> Aim of the exercise
Count the lines below that contain the word "screenshot", and give only that number.

>> begin Stored records

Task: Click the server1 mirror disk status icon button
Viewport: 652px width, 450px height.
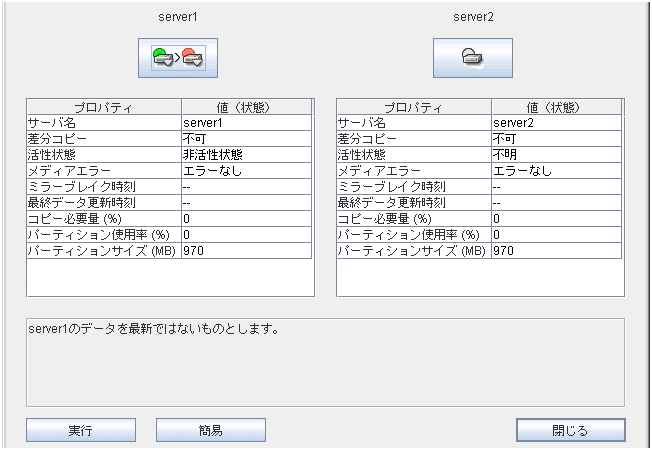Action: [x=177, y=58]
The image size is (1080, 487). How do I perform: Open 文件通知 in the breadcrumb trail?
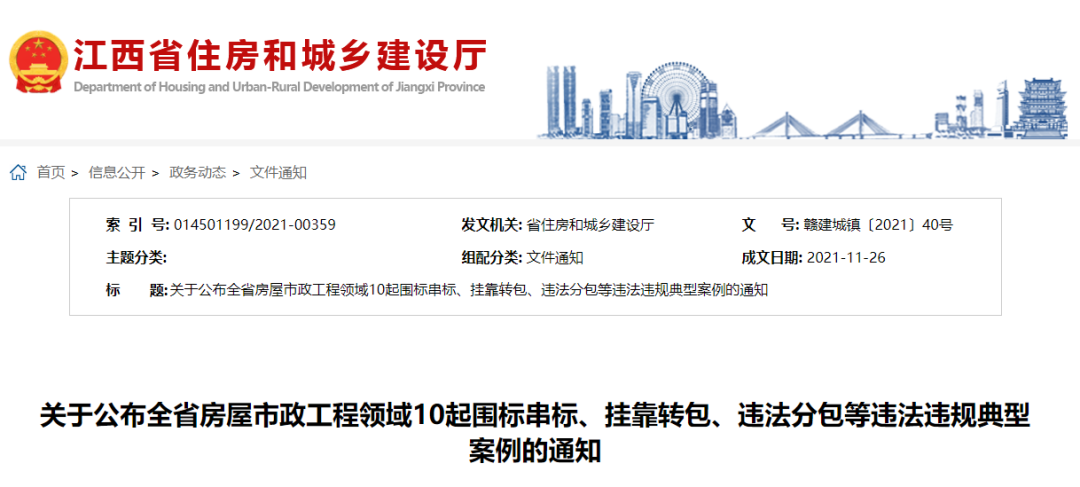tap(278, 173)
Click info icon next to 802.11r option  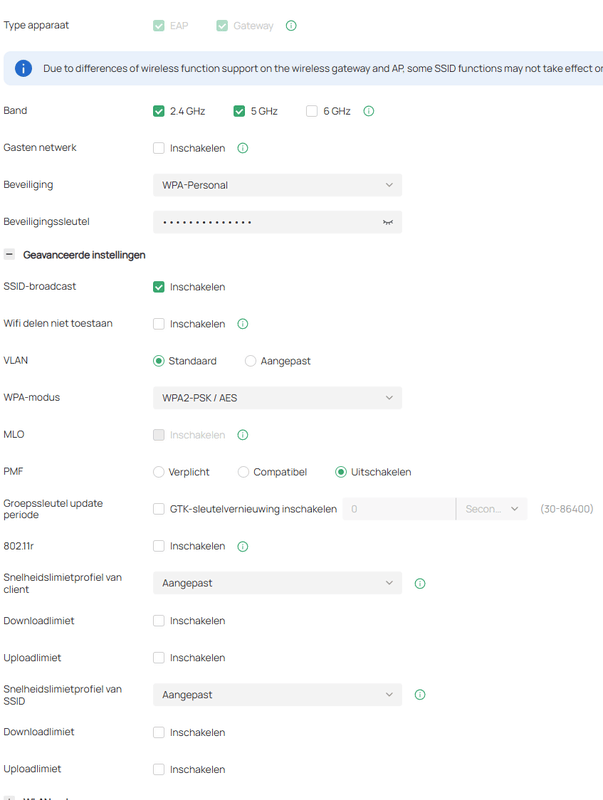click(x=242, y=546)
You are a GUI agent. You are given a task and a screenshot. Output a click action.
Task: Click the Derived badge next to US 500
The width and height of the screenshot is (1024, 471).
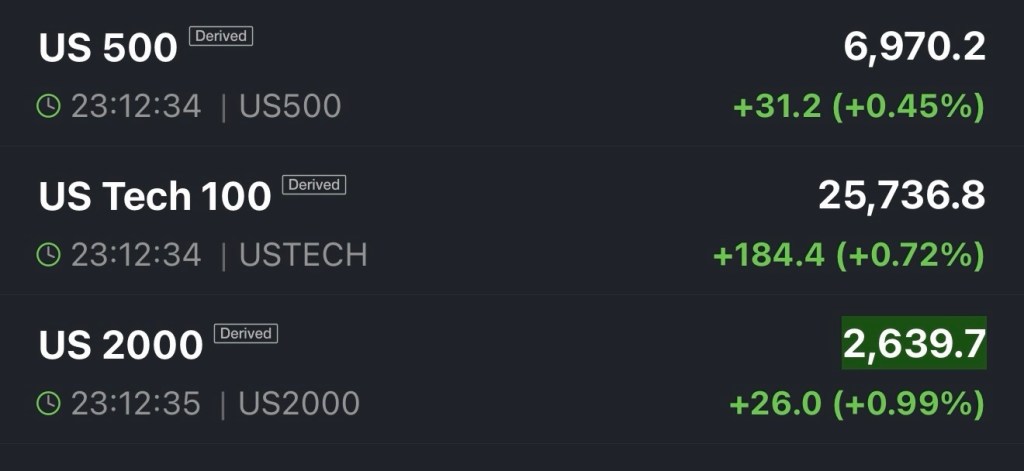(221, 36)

>> end Stored records

> Output for this task
2